For some reason, you’ve decided to take an online graduate level course from another continent. We have the internet! Anything is possible!

Before you get too excited, here are some tips for surviving this endeavor:

1. Check the online course software two weeks before the start of the class.

2. Email your instructors well in advance and explain the situation.

3. Find out about any textbooks at least one month ahead of time if possible.

4. Determine how well the online course software loads in your country of residence.

5. Scope out at least half a dozen internet café alternatives to your usual haunts. The internet will go down. Everywhere.

6. Resist the temptation to have a hissy fit on social media when none of this works properly. Do as I say, not as I do.

In depth explanations and problems you might encounter:

1. Checking the online course software 1-2 months in advance is too soon. Checking the night before is too late.

2. You are not typical. Your instructor probably does not expect someone to take a class at an American, Midwest University from somewhere in Asia, online or not. So far I know of one program specifically designed for this purpose. But it still requires a much more stable internet presence (and a LOT more tuition dollars).

3. Online class does not mean 100% online material just yet, apparently. Silly me. See, almost the future. International textbook shipping is tricky, expensive, and sometimes not even possible.

4. University course websites are labor intensive for slower internet connections. Likewise, online textbook rental (this was not Amazon, nor was that an option) is copyright hyperactive, in beta testing, and extremely buggy. Also, apparently illegal for utilization outside North America, because you know, China might want to steal our ideas about No Child Left Behind or something. I wouldn’t recommend the CourseSmart software at the present time if another option is available. See International Shipping above.

5. Dry season internet is not monsoon season internet. The internet will die just because it’s raining. They will completely redo the wiring at school rendering it impossible to access for a week. Various Thai internet companies will proclaim for the millionth time they really are upgrading to 3G this time. The Thai censorship connection slow down. Your favorite internet café will lose signal. Starbucks in Thailand will charge an arm and a leg for you to use the internet regardless of whether you buy a beverage. Your internet SIM card will be corrupt and require replacement. And when you’ve finally fought through to your material, can you focus on the coursework?

6. Self-explanatory.

Besides the basic tech specifications, it should also be noted that while a foreign teacher in Thailand has a lighter teaching load than an American teacher in the states or an International school, that doesn’t necessarily mean you’ve got that much more energy left for maintaining a compact summer course while teaching. Especially when you end up taking motosai (motorcycle) taxis all over town in search of the internet. It’s kind of exhausting. Though, an American at an International school or higher up the expat food chain would likely have access to more stable internet.

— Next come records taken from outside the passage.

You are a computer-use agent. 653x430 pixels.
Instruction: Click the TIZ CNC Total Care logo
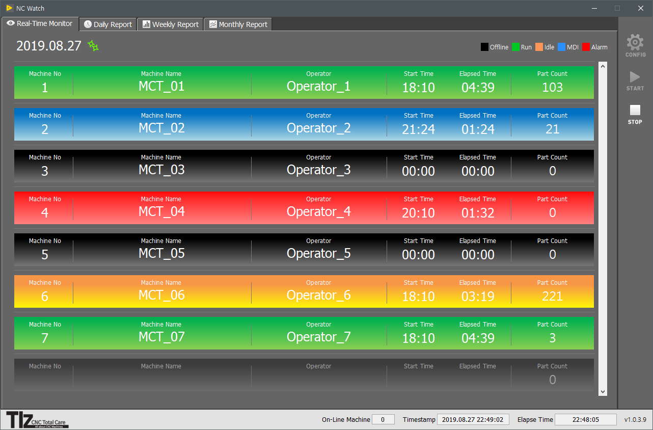click(37, 419)
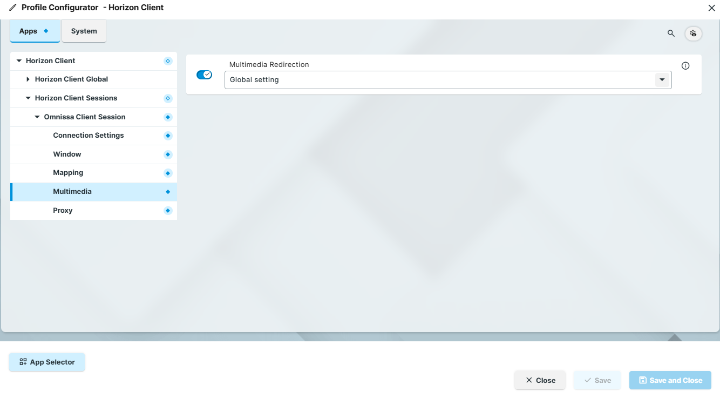Switch to the System tab
The width and height of the screenshot is (720, 398).
pyautogui.click(x=84, y=31)
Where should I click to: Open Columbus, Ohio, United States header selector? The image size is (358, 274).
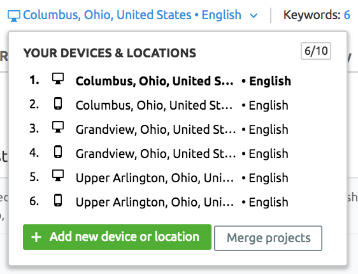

All that said, you’d think my summary would be never do this, right? Wrong. In fact, just to prove my sheer insanity, I’m starting another online graduate class shortly! Why am I doing this to myself? Some combination of renewing my teacher’s license in the long run and sheer masochism. Not the least of which, because neither my home state nor my current country of residence can pin down what on earth it is they want and expect from teachers in order to be ‘legal.’ And I’m rather partial to being legal(ish).

I will say that as far as textbook reading goes, I probably did a better job with this course than in any class throughout high school and undergrad. Progress in relation to attention span and information absorption? Maybe.

Believe you me, I’ve thought about walking down Khao Sarn Road and purchasing myself a Ph.D. in Horribleness and calling it a day.